Seniors and sponsors ready to begin projects that address sustainability and launch careers
With $50,000 worth of prizes and graduation on the line, College of Engineering seniors were eager to start asking questions at the 2024-2025 Craig M. Berge Design Day Open House.
Aerospace and mechanical engineering major Rachael Pabst showed up ready to learn about several Interdisciplinary Capstone projects, but she had a favorite in mind.
“My top project is the lunar automated one where you are turning moon dust into water,” Pabst said.
A few days later, Pabst was indeed assigned to the procurement lead role on Team 25029, Lunar Automated Regolith Processing, sponsored by the School of Mining and Mineral Resources. She and her teammates will design and build an automated rover that can produce 1 liter of water in 24 hours from material that approximates moon soil.
The open house brings together students and industry sponsors to build rapport ahead of project match day. The capstone course is a requirement for all engineering seniors to jumpstart their transition from college to the workforce.
Restoring water and energy with design
David W. Hahn, the Craig M. Berge Dean of the college, began this year’s open house by addressing the project sponsors.
“The capstone design concept is integral to engineering education. What I value in our program is that we are industry-supported, partnered with you,” he told the sponsors.
Steve Larimore, lead instructor for the Interdisciplinary Capstone program, then updated the sponsors on the college’s latest program requirement: sustainable design.
“There is a need to pay attention to sustainability; we can’t just consume,” Larimore said. “It’s important that we teach our engineers to always be thinking about sustainability as they design.”
All teams will consider sustainability – the impact the design will have on natural resources – in their project designs. Some projects will present more opportunities than others, Larimore said.
A new project that falls into the sustainability theme is 25035. Professor Scott Bonar from the School of Natural Resources and the Environment is asking engineers to help tackle species overcrowding in Southwestern waters.

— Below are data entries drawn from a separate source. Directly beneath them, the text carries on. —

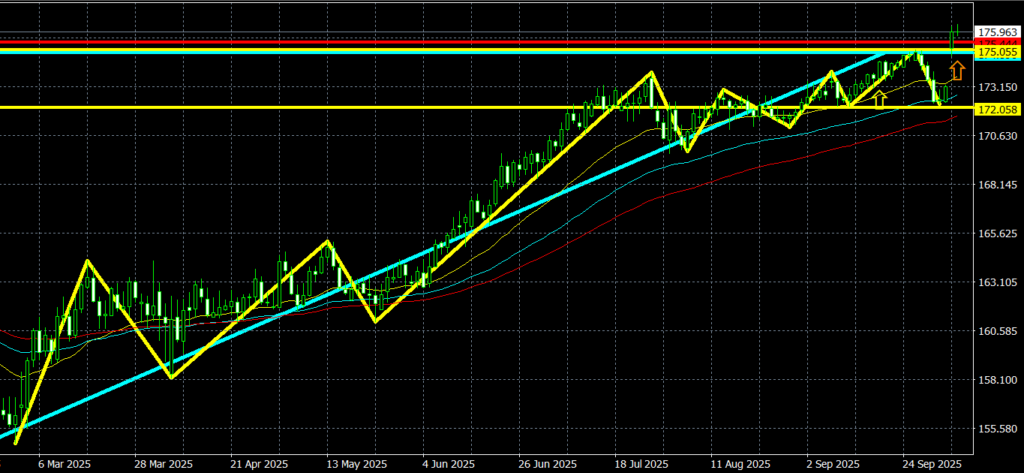Click the 170.630 value on the price axis

998,136
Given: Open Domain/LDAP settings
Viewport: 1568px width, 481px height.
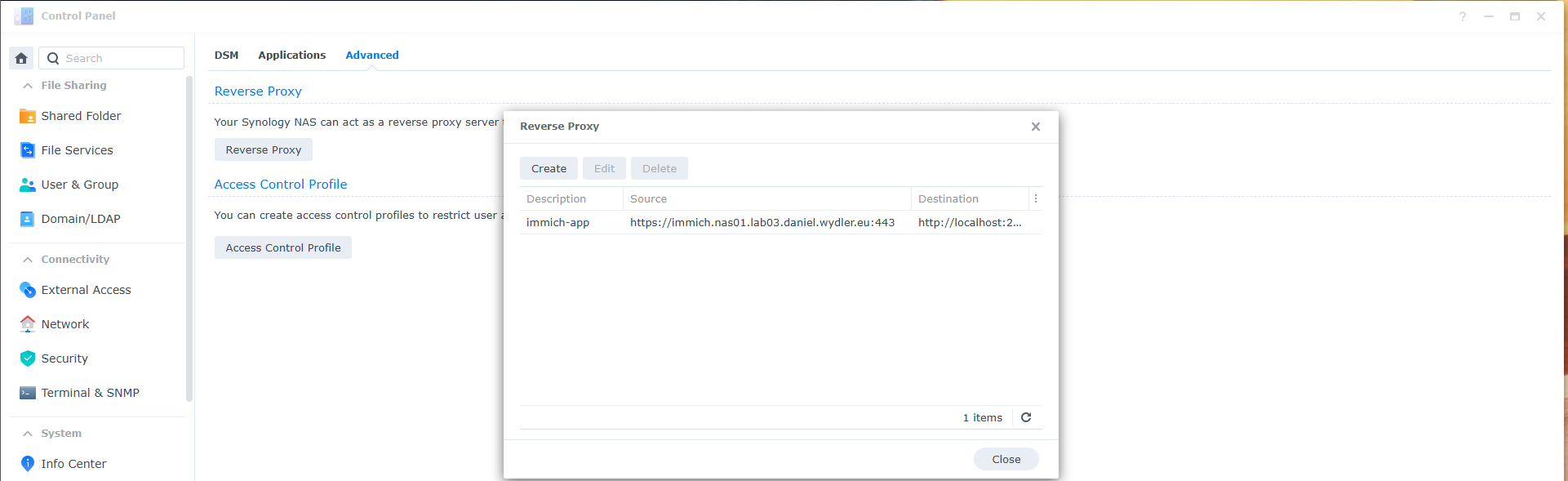Looking at the screenshot, I should [x=80, y=219].
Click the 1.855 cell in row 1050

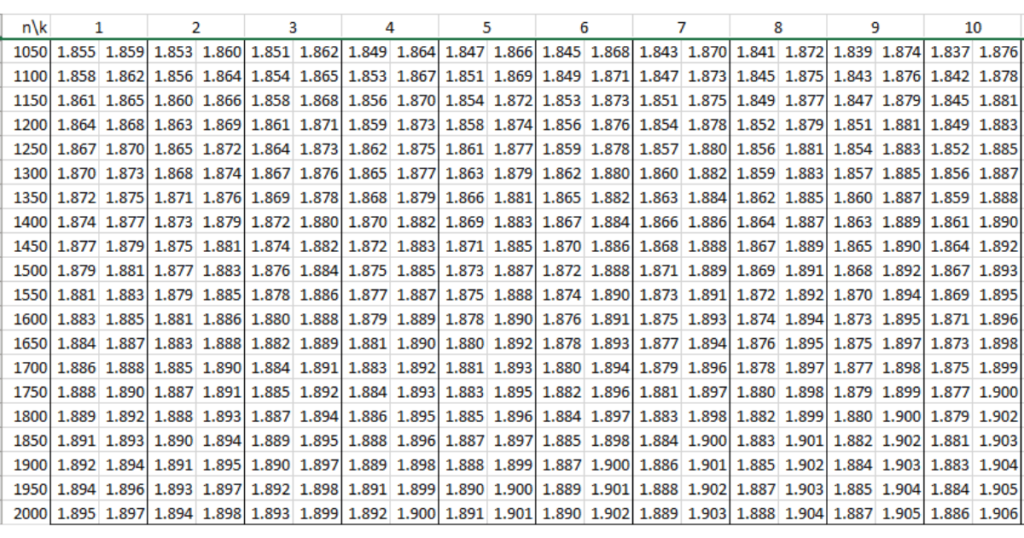pyautogui.click(x=76, y=51)
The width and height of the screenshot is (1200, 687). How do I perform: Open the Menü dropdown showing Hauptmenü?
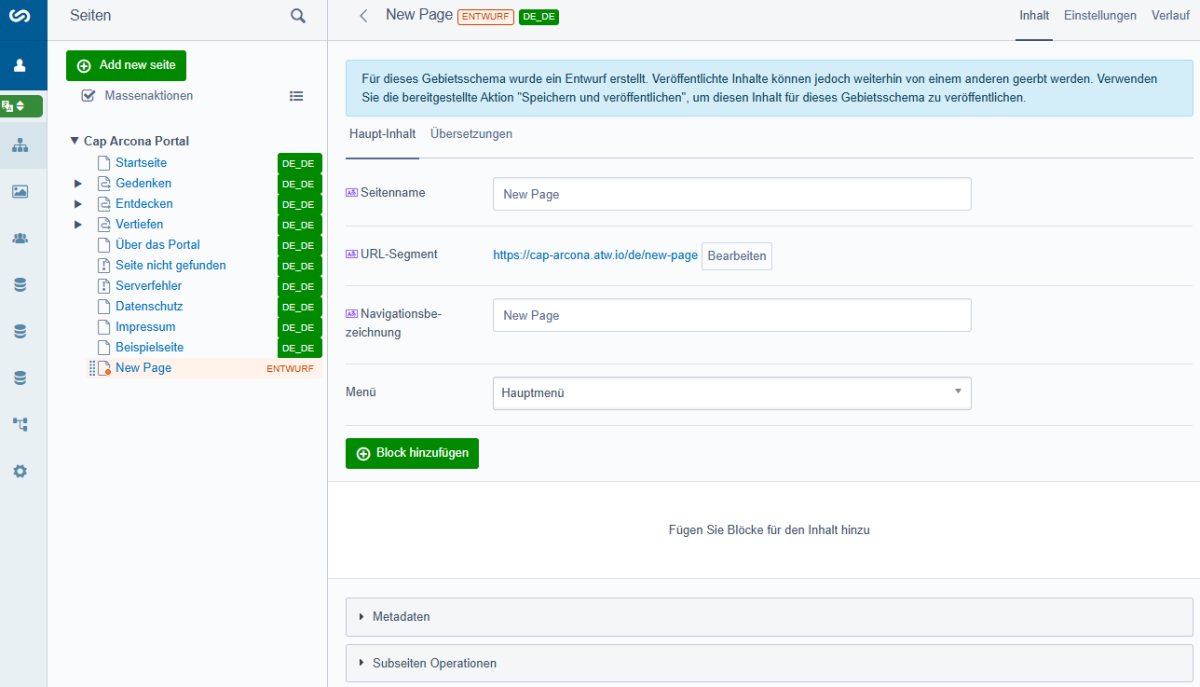(x=732, y=393)
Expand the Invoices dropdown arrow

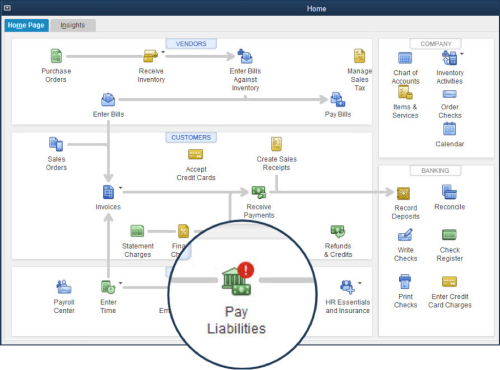[121, 188]
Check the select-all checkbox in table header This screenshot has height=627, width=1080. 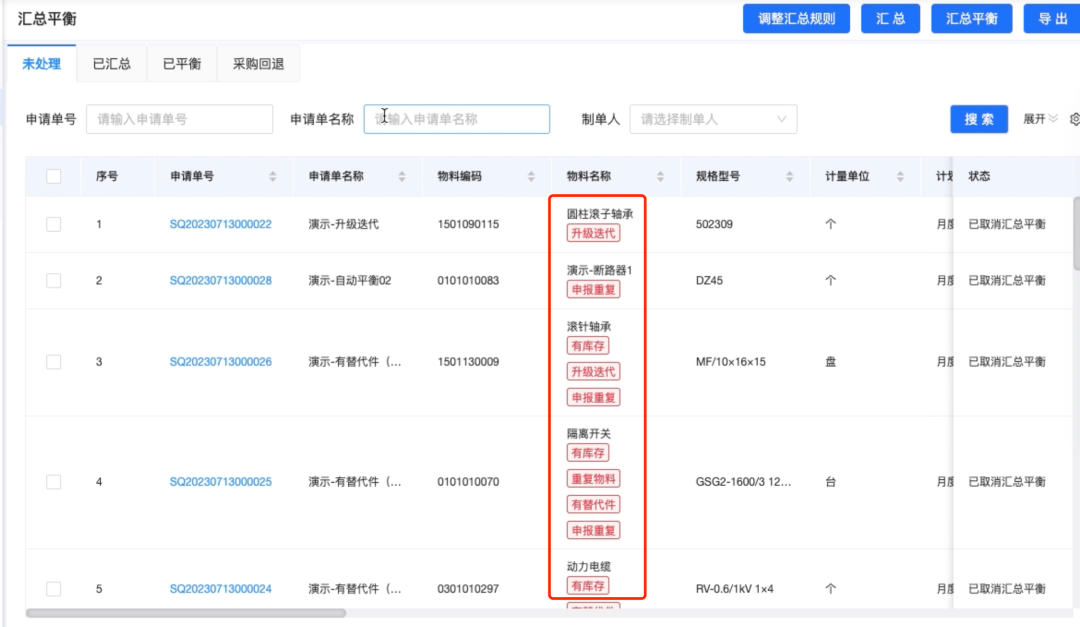(53, 174)
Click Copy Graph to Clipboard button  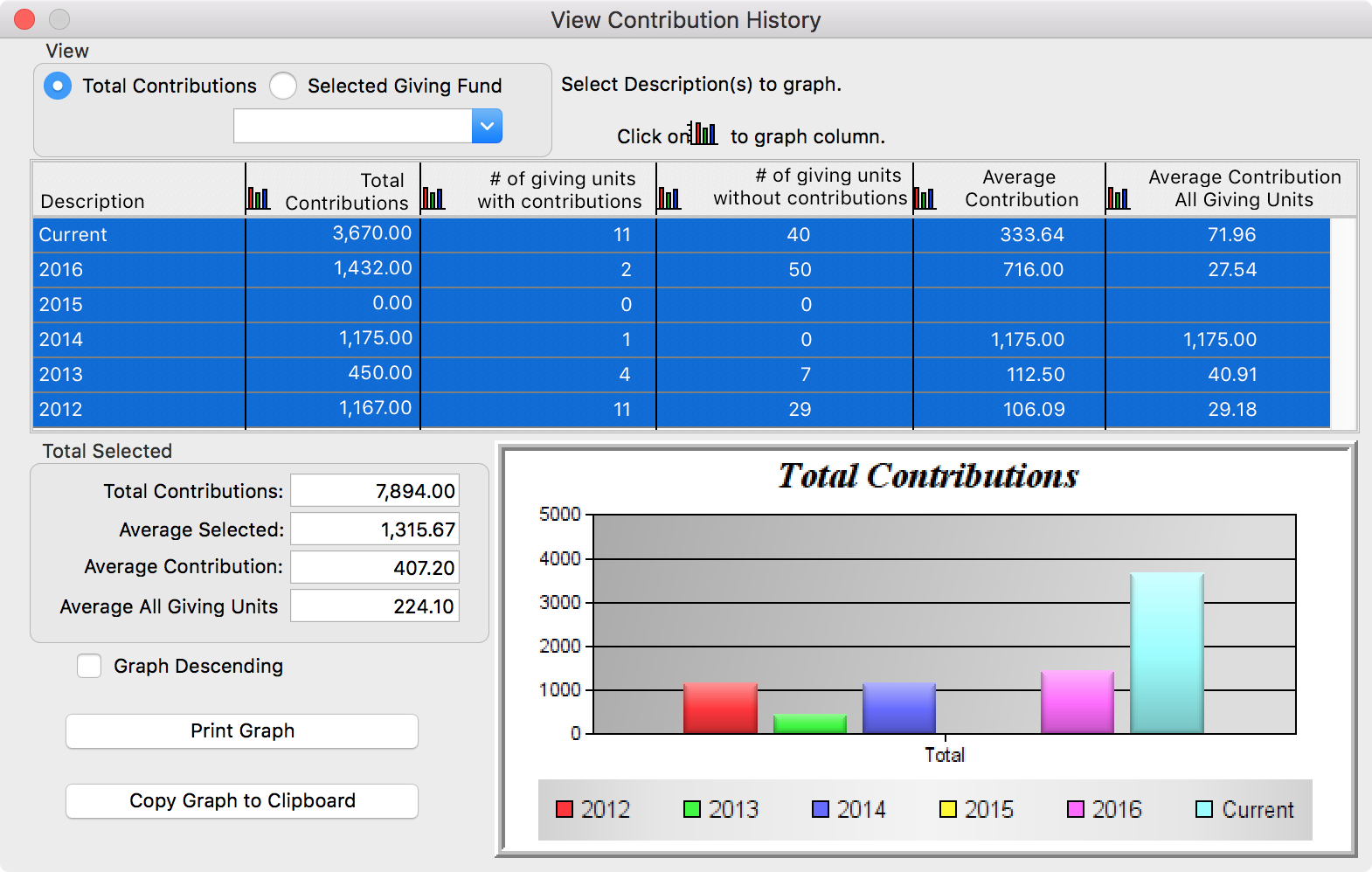[x=242, y=801]
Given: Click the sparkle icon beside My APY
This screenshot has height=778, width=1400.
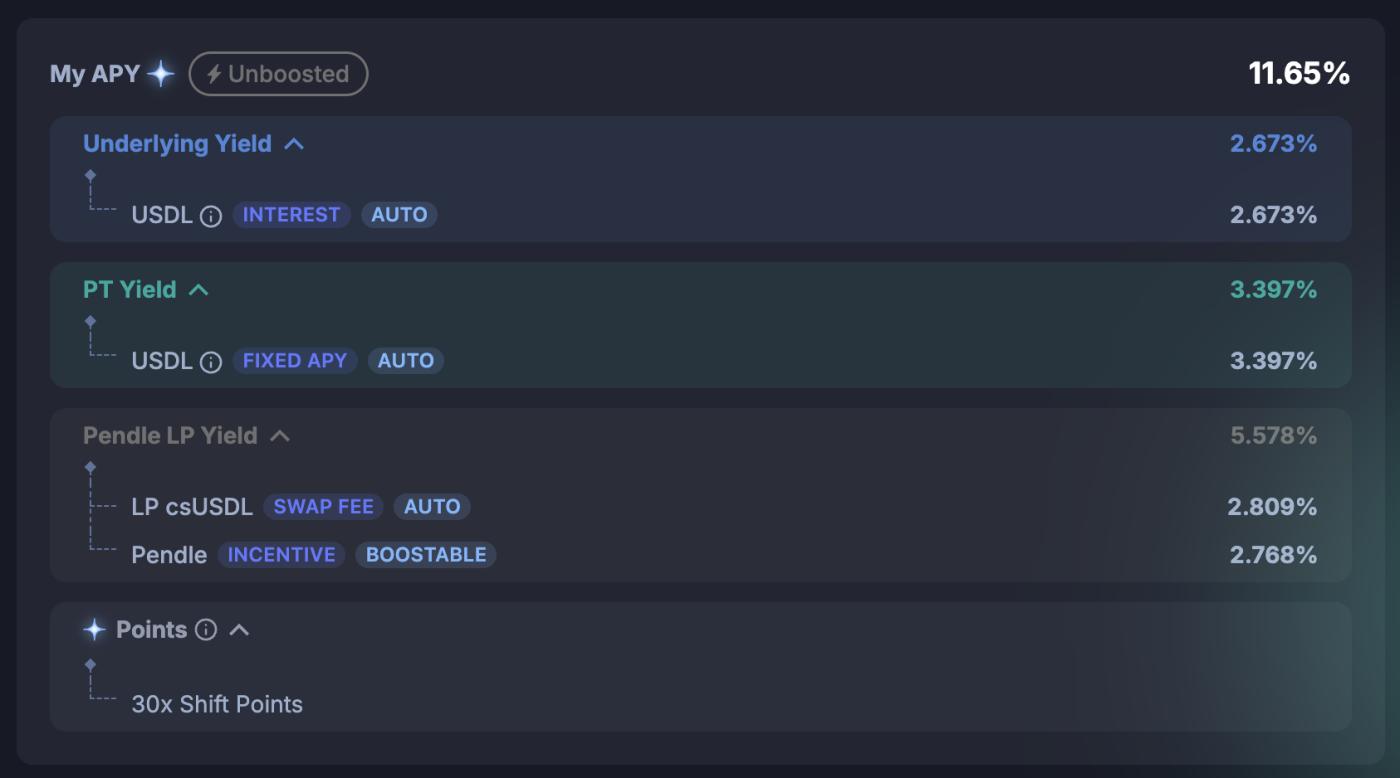Looking at the screenshot, I should coord(160,74).
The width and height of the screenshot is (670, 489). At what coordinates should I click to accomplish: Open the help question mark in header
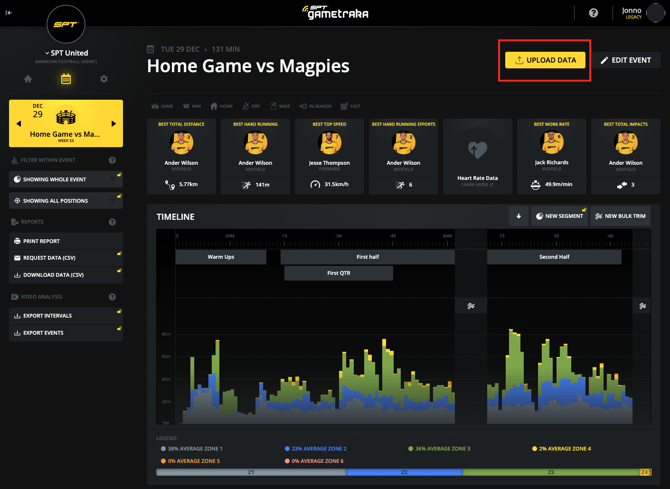point(593,13)
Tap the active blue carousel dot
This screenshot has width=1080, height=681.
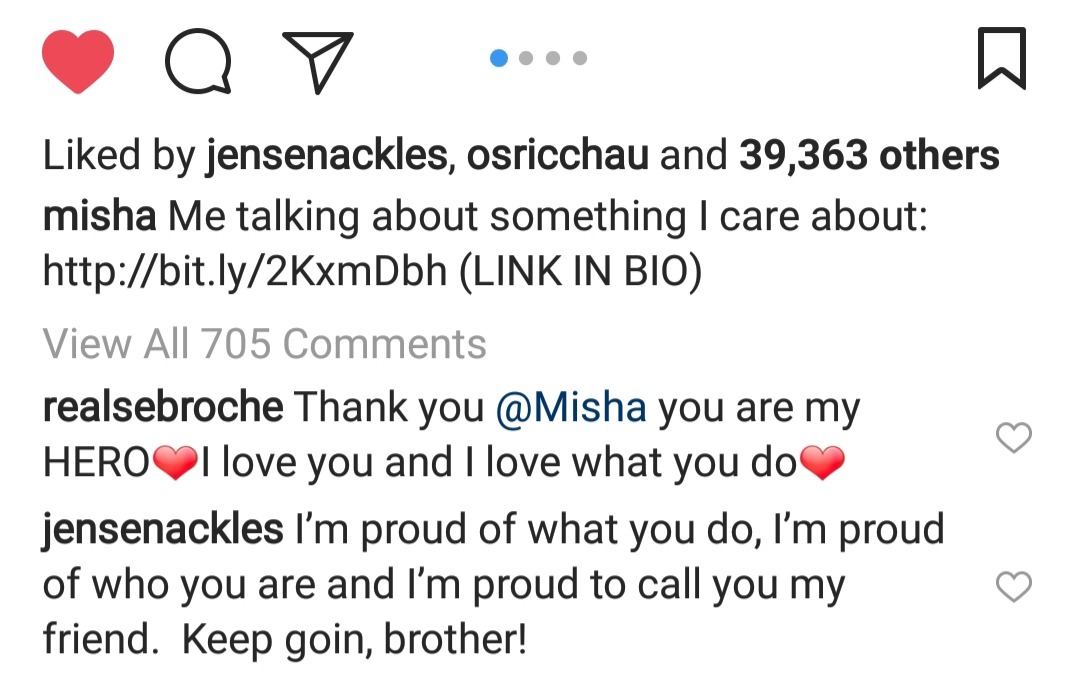(499, 58)
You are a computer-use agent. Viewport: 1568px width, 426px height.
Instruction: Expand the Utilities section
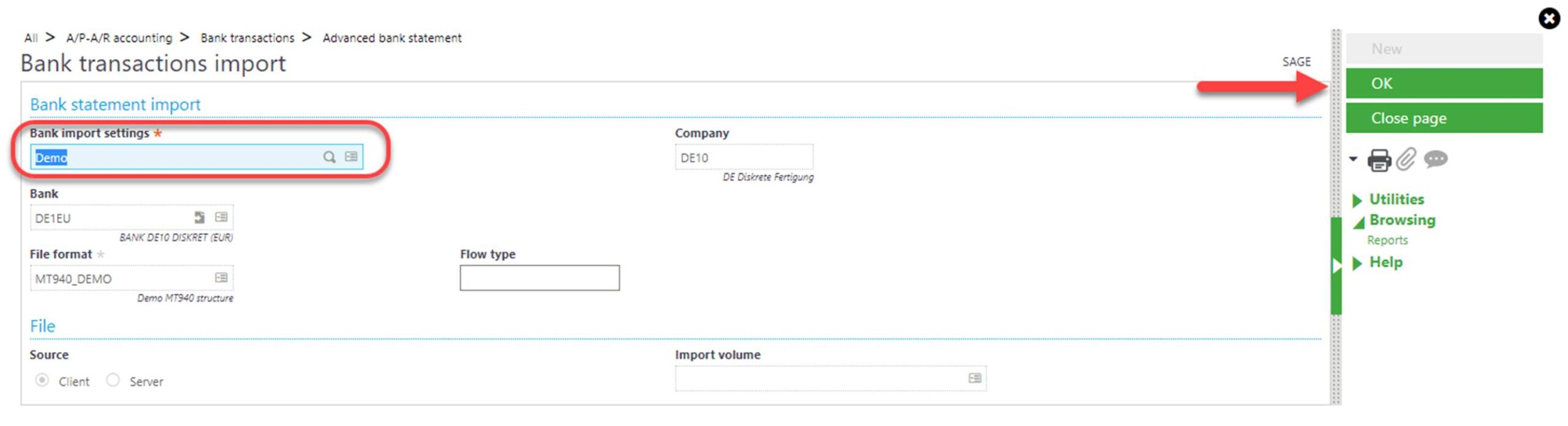(1396, 200)
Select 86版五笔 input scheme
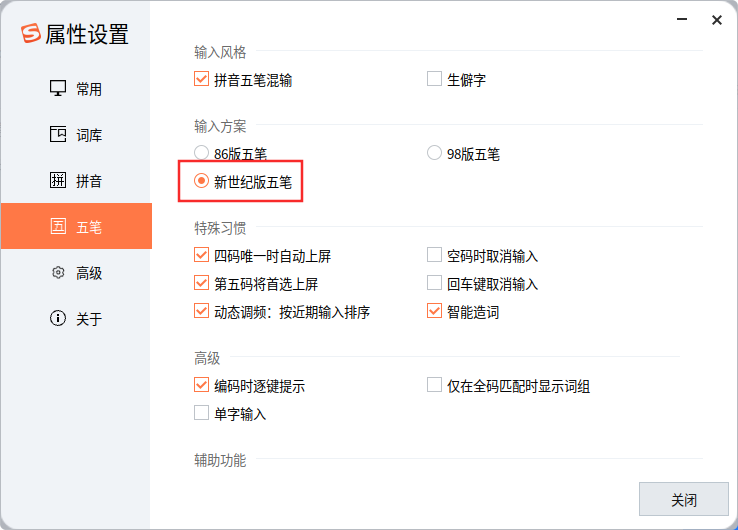Image resolution: width=738 pixels, height=530 pixels. click(201, 154)
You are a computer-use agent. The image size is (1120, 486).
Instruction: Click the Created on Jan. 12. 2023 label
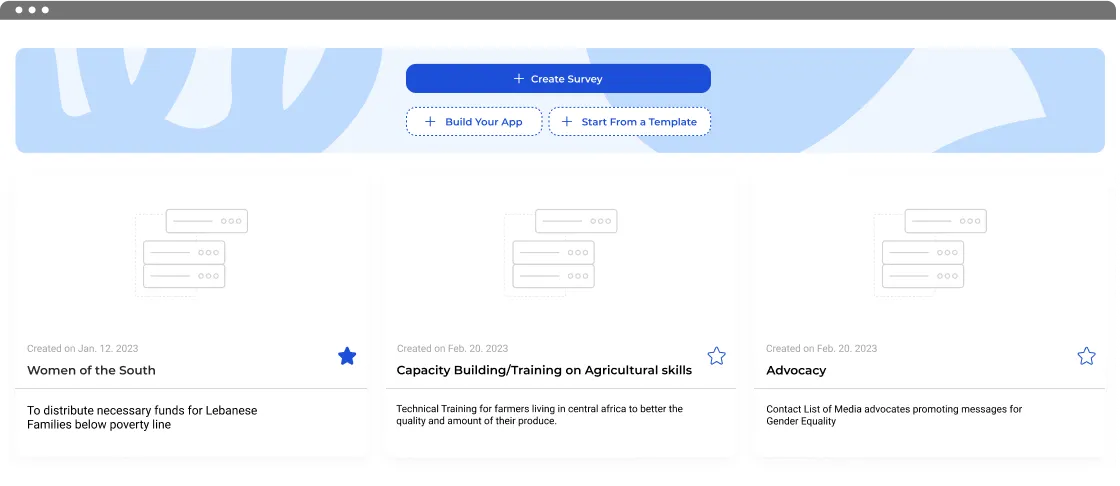[83, 349]
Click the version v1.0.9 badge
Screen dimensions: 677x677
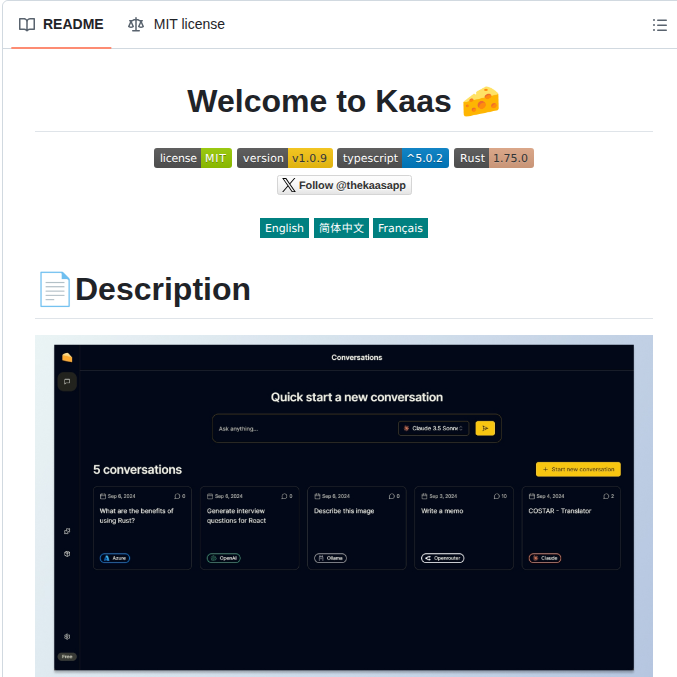[284, 158]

“Back in the late 1800s, early 1900s, the government had a program where they would load fish on railcars from the Eastern U.S. and bring them out west to stock every river, lake and stream because those were the fish the people moving west liked to eat,” Bonar explained. “These fish are very tough predators, so all of our native fish are crowded out.”
Bonar wants the team to design an electrofishing unit to remove invasive fish species from water without causing injury. Electricity has been used previously to create underwater barriers, so Bonar sees potential in using this method for large scale control of non-native fishes.
“We have some of the rarest fish species in the Southwest. They are very valuable for our economy and the entire Western United States,” Bonar said.
Another project with a sustainability angle is sponsored by PeakView Solutions. Team 25051 will focus on refining a small-scale pyrolysis plant that turns plastic waste into fuel.
This is PeakView’s second year sponsoring the project, and they want this year’s team to improve the fuel output.
“It was a very successful first year,” said Manuel “Manny” Miera, founder and CEO of PeakView Solutions. He graduated from the UA in 1992 with a degree in computer engineering.
Team 24011 walked away from Design Day 2024 with first prize for the Bly Family Award for Innovation in Energy Production, Supply or Use.
On top of creating oil from plastic, the pyrolysis plant produces excellent fertilizer from organic materials. PeakView wants this product made available to island communities during natural disasters, enabling self-sufficient energy production.
Miera said they came back to sponsor a second year because, “There are multiple benefits. You get energized by the students, and it’s mutually beneficial because they are generating something that is going to be used and it's excellent for recruiting.”